Reflects the current portion of the assumed Cox environmental remediation liabilities of $1.6 million and the settlement of the Cox compensatory plan of $0.6 million.

(9)

Reflects the payment of dividends payable to Cox shareholders of $0.4 million.

(10)

Current debt adjustment represents amounts expected to be due in the first year on the amortizing term loans. Long-term debt represents the incremental new debt Koppers incurred to finance the Acquisition less the current portion. The balance of new Koppers debt consists of the following components: term loans of $100.0 million ($10.0 million shown as current debt) and long-term Revolving Credit Facility borrowings of $102.9 million. Adjustments also represent the repayment of Cox debt of $30.1 million, payment of acquisition transaction costs of $3.7 million and the elimination of the note payable from Cox to Koppers of $0.7 million.

(11)

Reflects the non-current portion of the assumed Cox environmental remediation liabilities of $0.3 million.

(12)

Reflects the elimination of Cox’s historical equity accounts as well as adjustments to reduce retained earnings to reflect the after-tax effect of the elimination of intercompany profit of $0.2 million and the after-tax effect of $3.7 million for transaction fees and costs.

Cox Acquisition Pro Forma Adjustments for the Unaudited Condensed Combined Statement of Income

(13)

Reflects the elimination of sales between Koppers and Cox of $5.6 million for the year ended December 31, 2017.

(14)

Reflects the charge to cost of sales for the inventory step-up amortization of $4.3 million, offset by the reduction of cost of sales to eliminate sales between Koppers and Cox of $5.6 million for the year ended December 31, 2017 as well as adjust for the change in the intercompany profit in inventory balance of $0.1 million.

(15)

Reflects the increase in depreciation and amortization from the step-up of the preliminary fair values for property, plant and equipment and identifiable intangible assets as described in notes (3) and (5), respectively.

(16)

Reflects adjustments to remove transaction expenses directly attributable to the Acquisition of $1.2 million for the year ended December 31, 2017.

PF-6

 


(17)

Reflects the elimination of interest earned on a note between Koppers and Cox of $0.1 million.

(18)

As described in the notes herein, Koppers incurred new debt to finance the Acquisition.

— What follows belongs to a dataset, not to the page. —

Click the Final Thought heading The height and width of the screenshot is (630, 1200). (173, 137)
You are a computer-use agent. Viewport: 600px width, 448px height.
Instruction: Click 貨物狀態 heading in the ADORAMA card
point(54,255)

The pro forma adjustments for the year ended December 31, 2017 reflect incremental interest expense, including incremental amortization of deferred financing fees, for new debt incurred by Koppers. The initial variable interest rate reflected in the pro forma adjustment is 4.61 percent. An increase in the variable interest rate by 0.125 percent would increase pro forma interest expense by $0.3 million for the year ended December 31, 2017.

(19)

Reflects an estimated income tax benefit of $6.4 million on pre-tax pro forma adjustments of $16.3 million offset by an estimated income tax expense of $3.8 million on historical Cox pre-tax profit of $10.6 million. The tax effect of pre-tax pro forma adjustments has been estimated at Koppers’ incremental statutory tax rate of 39 percent. The estimated income tax provision for historical Cox was determined on a separate return basis as Cox was organized as an S corporation for federal tax purposes prior to the Acquisition. Accordingly, income tax for Cox was assessed at the shareholder level and is not reflected in the condensed carve-out financial statements of Cox. The actual effective tax rate of the combined company could be different depending on post-acquisition activities.